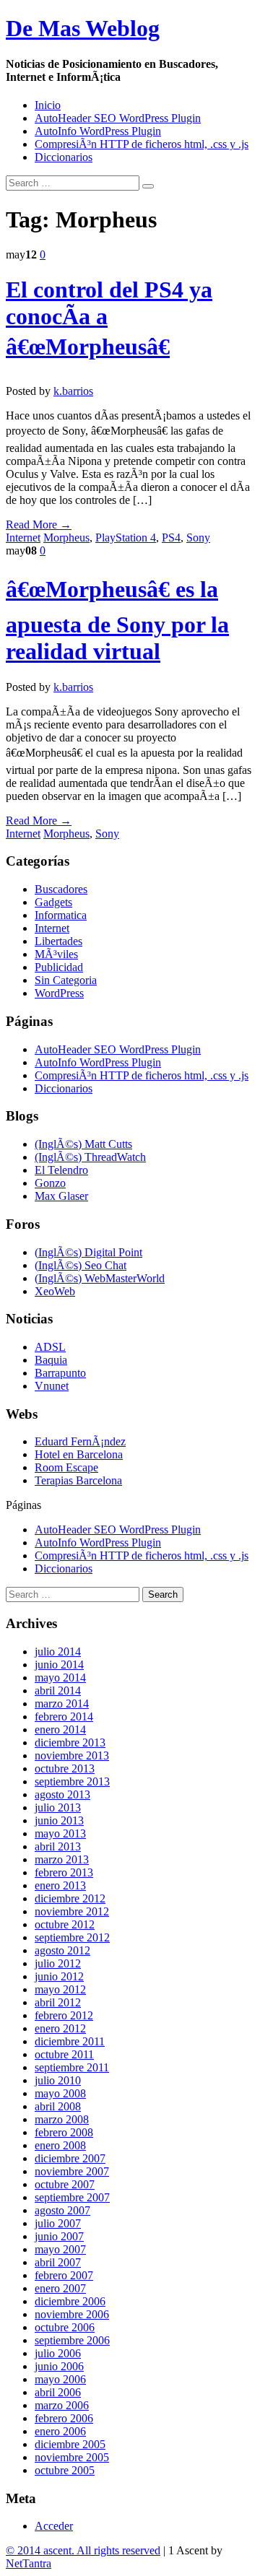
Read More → (39, 524)
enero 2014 (60, 1729)
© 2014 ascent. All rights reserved (83, 2550)
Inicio (48, 105)
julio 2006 (58, 2353)
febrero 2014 (64, 1716)
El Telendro (61, 1170)
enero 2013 (60, 1885)
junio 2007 (59, 2236)
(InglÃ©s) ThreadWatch (90, 1157)
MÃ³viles (56, 954)
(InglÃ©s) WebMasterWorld (100, 1278)
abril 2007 (58, 2262)
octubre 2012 (65, 1924)
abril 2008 (58, 2106)
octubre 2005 (65, 2470)
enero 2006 (60, 2431)
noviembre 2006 (72, 2314)
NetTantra (28, 2563)
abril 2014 (58, 1690)
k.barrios (73, 391)
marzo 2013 (62, 1859)
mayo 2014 (60, 1677)
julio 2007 (58, 2223)
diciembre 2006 (70, 2301)
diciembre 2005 (70, 2444)
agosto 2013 (62, 1794)
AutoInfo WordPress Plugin (98, 131)
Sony (198, 537)
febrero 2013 (64, 1872)
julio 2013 (58, 1807)
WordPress (59, 993)
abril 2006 (58, 2392)
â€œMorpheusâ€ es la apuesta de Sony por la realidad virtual (117, 620)
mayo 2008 (60, 2093)
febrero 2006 (64, 2418)
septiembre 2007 (72, 2197)
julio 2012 (58, 1963)
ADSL (50, 1347)
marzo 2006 (62, 2405)
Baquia (51, 1360)
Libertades (58, 941)
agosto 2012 (62, 1950)
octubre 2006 (65, 2327)
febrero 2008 (64, 2132)
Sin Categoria (66, 980)
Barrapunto (60, 1373)
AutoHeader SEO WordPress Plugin (118, 118)
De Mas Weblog (83, 28)
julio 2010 (58, 2080)
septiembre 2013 (72, 1781)
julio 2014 (58, 1651)
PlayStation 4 (125, 537)
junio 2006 (59, 2366)
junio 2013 (59, 1820)
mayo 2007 (60, 2249)
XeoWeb (55, 1291)
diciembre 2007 (70, 2158)
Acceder (54, 2526)
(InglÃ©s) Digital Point (88, 1252)
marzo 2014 (62, 1703)
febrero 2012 (64, 2015)
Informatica (61, 915)
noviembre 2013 (72, 1755)
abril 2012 (58, 2002)
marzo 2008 (62, 2119)
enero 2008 (60, 2145)
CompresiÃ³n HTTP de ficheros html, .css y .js (141, 144)
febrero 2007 (64, 2275)
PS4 (171, 537)
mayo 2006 (60, 2379)
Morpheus (66, 537)
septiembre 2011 (72, 2067)
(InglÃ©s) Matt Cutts (83, 1144)
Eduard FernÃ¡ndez (80, 1441)
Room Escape (66, 1467)
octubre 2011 (64, 2054)
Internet (23, 537)
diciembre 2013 (70, 1742)
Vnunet (52, 1386)
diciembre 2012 (70, 1898)
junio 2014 (59, 1664)
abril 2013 (58, 1846)
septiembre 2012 (72, 1937)
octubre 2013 (65, 1768)
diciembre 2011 (70, 2041)
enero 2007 (60, 2288)
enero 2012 (60, 2028)
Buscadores (61, 889)
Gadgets (53, 902)
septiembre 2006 (72, 2340)
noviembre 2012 (72, 1911)
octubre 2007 (65, 2184)
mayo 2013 (60, 1833)
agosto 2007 (62, 2210)
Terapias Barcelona (78, 1480)
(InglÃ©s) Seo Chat (80, 1265)
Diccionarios (63, 157)
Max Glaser (61, 1196)
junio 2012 (59, 1976)
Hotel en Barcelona (79, 1454)
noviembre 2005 (72, 2457)
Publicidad (59, 967)
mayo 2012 (60, 1989)
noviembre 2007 (72, 2171)
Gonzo (50, 1183)
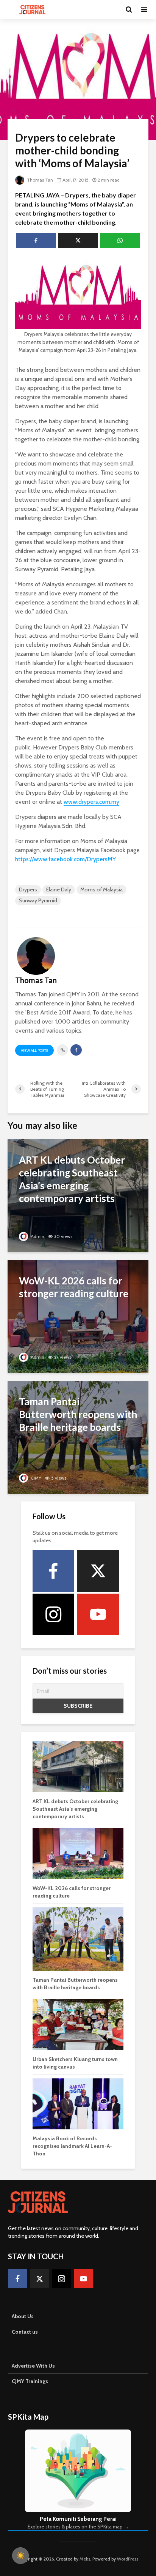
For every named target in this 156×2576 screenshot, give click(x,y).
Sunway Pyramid (38, 900)
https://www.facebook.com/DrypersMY (65, 859)
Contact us (25, 2331)
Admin (37, 1236)
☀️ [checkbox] (20, 2555)
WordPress (127, 2559)
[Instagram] (53, 1614)
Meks (85, 2559)
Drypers (28, 889)
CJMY (35, 1478)
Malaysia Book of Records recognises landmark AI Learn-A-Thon (72, 2146)
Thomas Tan (39, 180)
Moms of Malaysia (101, 889)
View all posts (34, 1050)
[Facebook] (53, 1571)
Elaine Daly (58, 889)
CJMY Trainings (30, 2381)
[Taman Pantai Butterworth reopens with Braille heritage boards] (78, 1436)
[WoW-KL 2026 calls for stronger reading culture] (78, 1316)
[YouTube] (98, 1614)
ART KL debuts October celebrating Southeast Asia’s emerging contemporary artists (75, 1809)
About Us (23, 2316)
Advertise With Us (33, 2365)
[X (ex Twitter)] (98, 1571)
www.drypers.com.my (91, 801)
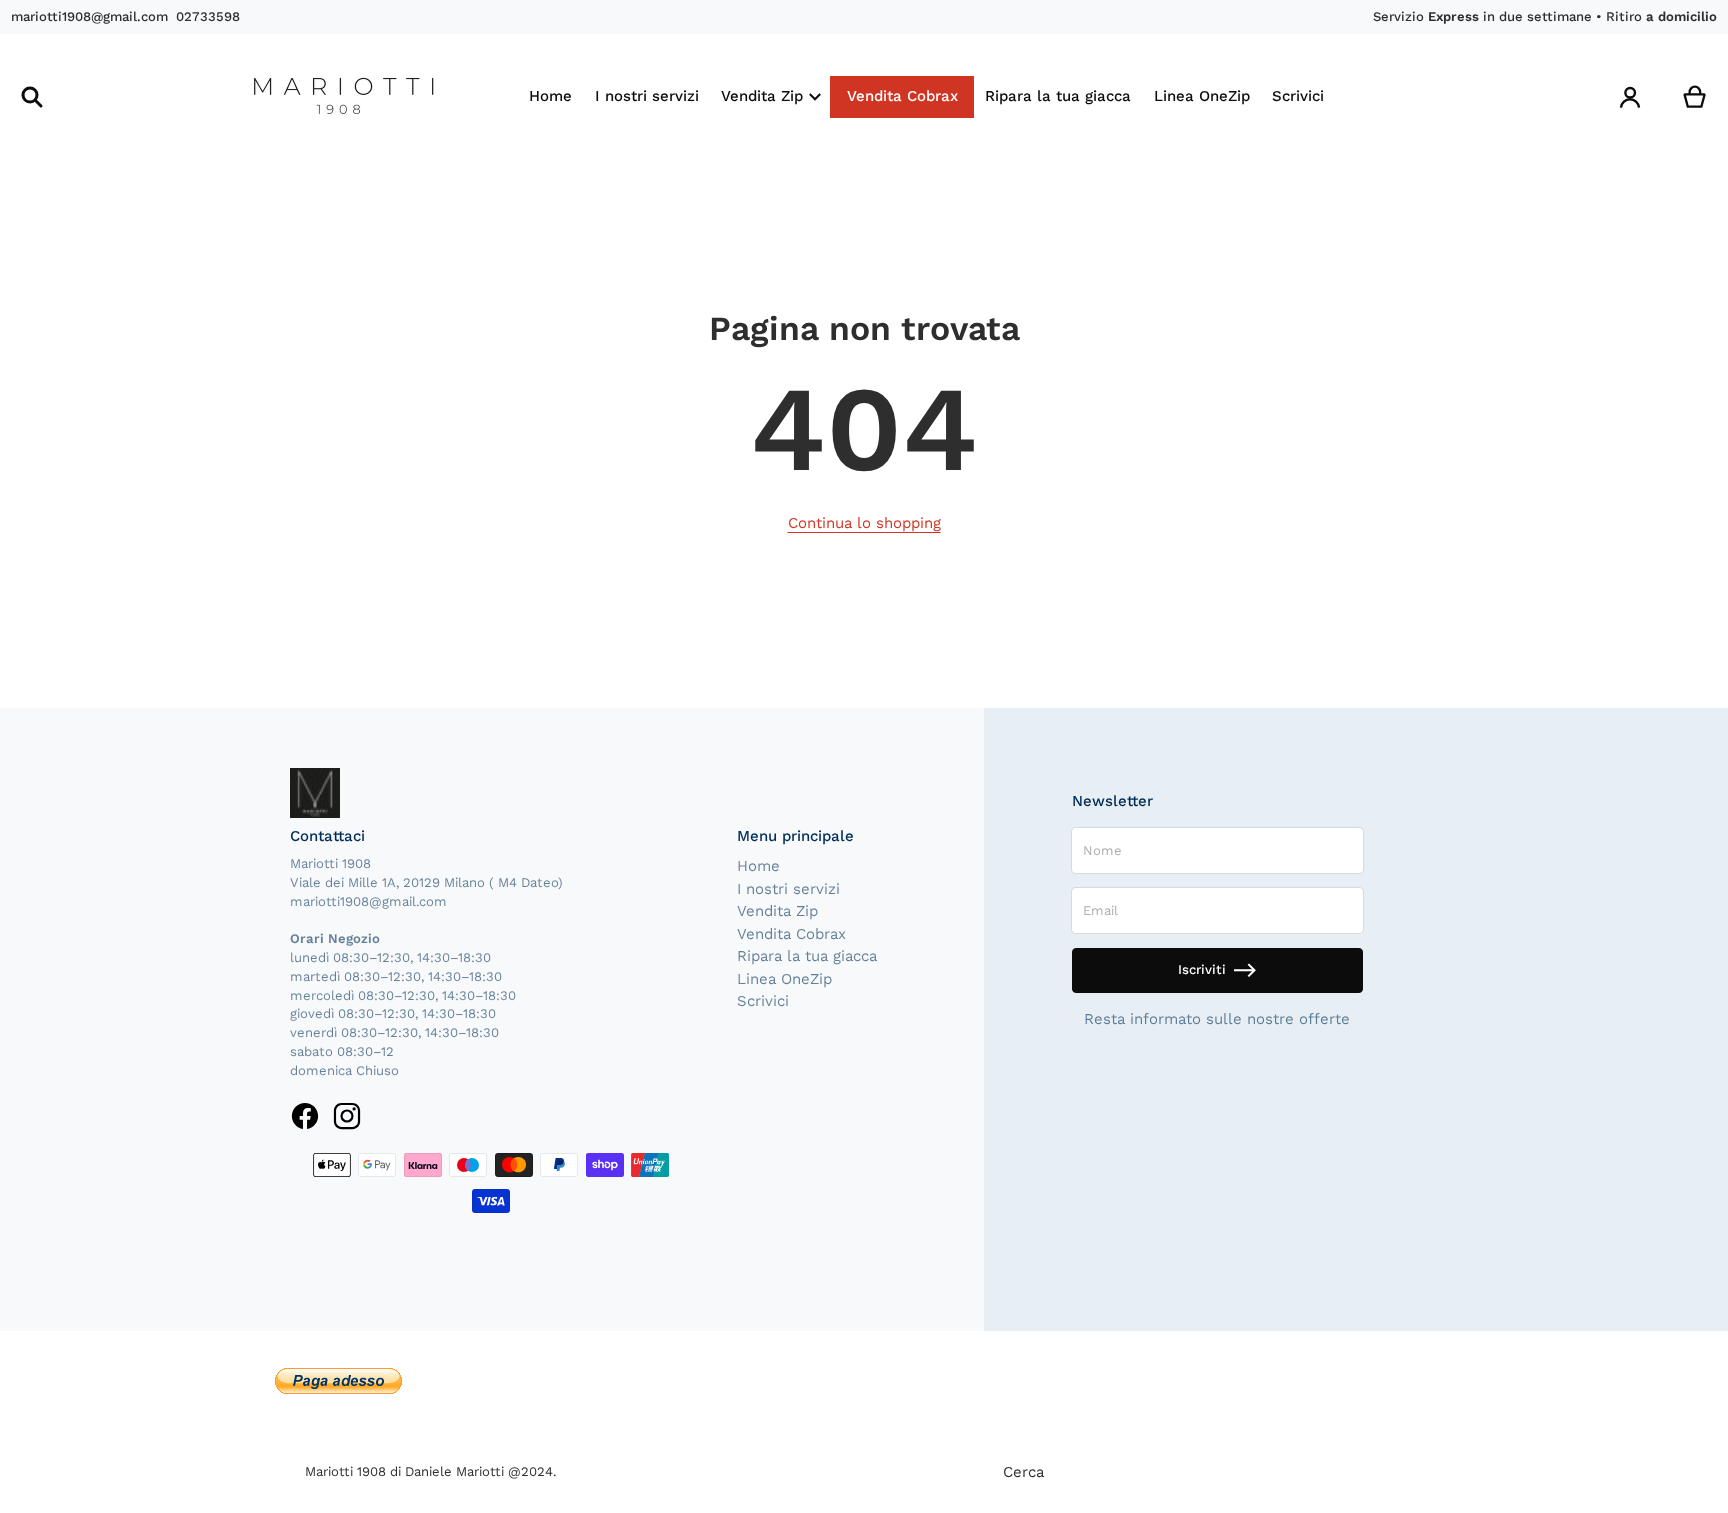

=-=-=

*EXERCISE AIM*. Your answer must be the records above, copied exactly, with no pictures.

*OUTPUT FOR THIS EXERCISE*.
Read More → (39, 524)
enero 2014 (60, 1729)
© 2014 ascent. All rights reserved (83, 2550)
Inicio (48, 105)
julio 2006 (58, 2353)
febrero 2014 (64, 1716)
El Telendro (61, 1170)
enero 2013 (60, 1885)
junio 2007 (59, 2236)
(InglÃ©s) ThreadWatch (90, 1157)
MÃ³viles (56, 954)
(InglÃ©s) WebMasterWorld (100, 1278)
abril 2007 (58, 2262)
octubre 2012 (65, 1924)
abril 2008 (58, 2106)
octubre 2005 (65, 2470)
enero 2006 (60, 2431)
noviembre 2006 (72, 2314)
NetTantra (28, 2563)
abril 2014 (58, 1690)
k.barrios (73, 391)
marzo 2013 (62, 1859)
mayo 2014 (60, 1677)
julio 2007 (58, 2223)
diciembre 2006 (70, 2301)
diciembre 2005 (70, 2444)
agosto 2013 (62, 1794)
AutoInfo WordPress Plugin (98, 131)
Sony (198, 537)
febrero 2013 (64, 1872)
julio 2013 (58, 1807)
WordPress (59, 993)
abril 2006 (58, 2392)
â€œMorpheusâ€ es la apuesta de Sony por la realidad virtual (117, 620)
mayo 2008 (60, 2093)
febrero 2006 (64, 2418)
septiembre 2007 (72, 2197)
julio 2012 (58, 1963)
ADSL (50, 1347)
marzo 2006 (62, 2405)
Baquia (51, 1360)
Libertades (58, 941)
agosto 2012 (62, 1950)
octubre 2006 (65, 2327)
febrero 2008 (64, 2132)
Sin Categoria (66, 980)
Barrapunto (60, 1373)
AutoHeader SEO WordPress Plugin (118, 118)
De Mas Weblog (83, 28)
julio 2010 (58, 2080)
septiembre 2013 (72, 1781)
julio 2014 (58, 1651)
PlayStation 4 (125, 537)
junio 2006 (59, 2366)
junio 2013 (59, 1820)
mayo 2007 (60, 2249)
XeoWeb (55, 1291)
diciembre 2007 (70, 2158)
Acceder (54, 2526)
(InglÃ©s) Digital Point (88, 1252)
marzo 2014 (62, 1703)
febrero 2012 (64, 2015)
Informatica (61, 915)
noviembre 2013 (72, 1755)
abril 2012 (58, 2002)
marzo 2008 (62, 2119)
enero 2008 (60, 2145)
CompresiÃ³n HTTP de ficheros html, .css y .js (141, 144)
febrero 2007 (64, 2275)
PS4 (171, 537)
mayo 2006 (60, 2379)
Morpheus (66, 537)
septiembre 2011 (72, 2067)
(InglÃ©s) Matt Cutts (83, 1144)
Eduard FernÃ¡ndez (80, 1441)
Room Escape (66, 1467)
octubre 2011 (64, 2054)
Internet (23, 537)
diciembre 2013 (70, 1742)
Vnunet (52, 1386)
diciembre 2012 (70, 1898)
junio 2014 (59, 1664)
abril 2013 (58, 1846)
septiembre 2012 (72, 1937)
octubre 2013 (65, 1768)
diciembre 2011 (70, 2041)
enero 2007 (60, 2288)
enero 2012 (60, 2028)
Buscadores (61, 889)
Gadgets (53, 902)
septiembre 2006 (72, 2340)
noviembre 2012 (72, 1911)
octubre 2007 (65, 2184)
mayo 2013 (60, 1833)
agosto 2007 (62, 2210)
Terapias Barcelona (78, 1480)
(InglÃ©s) Seo Chat (80, 1265)
Diccionarios (63, 157)
Max Glaser (61, 1196)
junio 2012 (59, 1976)
Hotel en Barcelona (79, 1454)
noviembre 2005 (72, 2457)
Publicidad (59, 967)
mayo 2012 (60, 1989)
noviembre 2007 (72, 2171)
Gonzo (50, 1183)
For every named target in this 156×2576 screenshot, give click(x,y).
Sunway Pyramid (38, 900)
https://www.facebook.com/DrypersMY (65, 859)
Contact us (25, 2331)
Admin (37, 1236)
☀️ [checkbox] (20, 2555)
WordPress (127, 2559)
[Instagram] (53, 1614)
Meks (85, 2559)
Drypers (28, 889)
CJMY (35, 1478)
Malaysia Book of Records recognises landmark AI Learn-A-Thon (72, 2146)
Thomas Tan (39, 180)
Moms of Malaysia (101, 889)
View all posts (34, 1050)
[Facebook] (53, 1571)
Elaine Daly (58, 889)
CJMY Trainings (30, 2381)
[Taman Pantai Butterworth reopens with Braille heritage boards] (78, 1436)
[WoW-KL 2026 calls for stronger reading culture] (78, 1316)
[YouTube] (98, 1614)
ART KL debuts October celebrating Southeast Asia’s emerging contemporary artists (75, 1809)
About Us (23, 2316)
Advertise With Us (33, 2365)
[X (ex Twitter)] (98, 1571)
www.drypers.com.my (91, 801)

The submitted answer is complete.